Problem requirements »
Every line below is to be copied exactly, with the pictures left out.

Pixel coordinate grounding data
▼▼▼

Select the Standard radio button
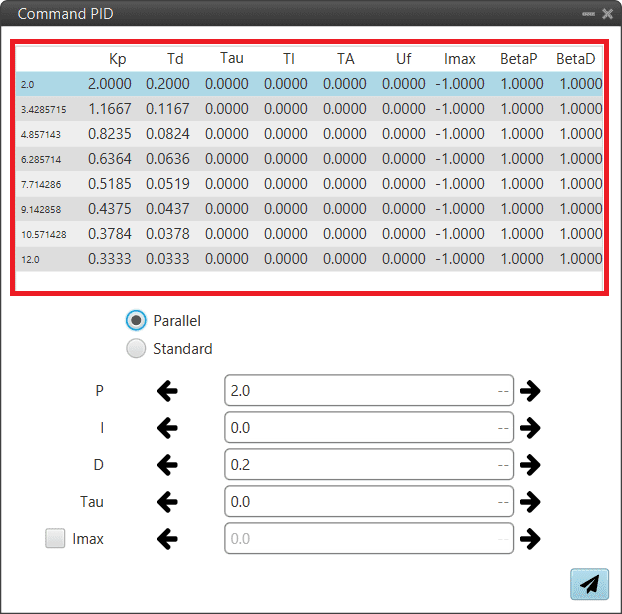[x=136, y=349]
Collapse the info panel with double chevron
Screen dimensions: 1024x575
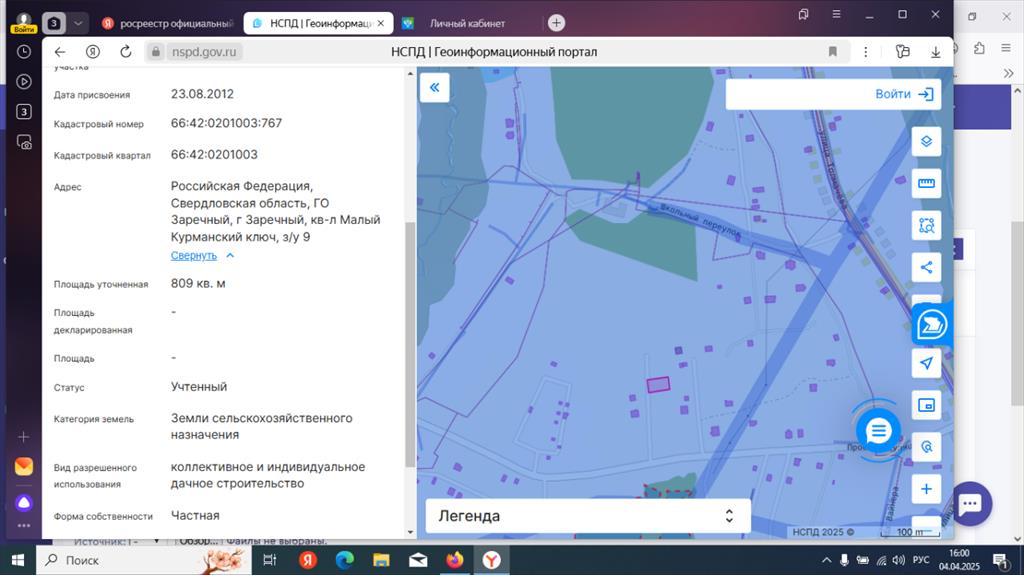(x=434, y=87)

▲▲▲

Solution »
Select the Standard radio button
[x=136, y=349]
Collapse the info panel with double chevron
Screen dimensions: 1024x575
(x=434, y=87)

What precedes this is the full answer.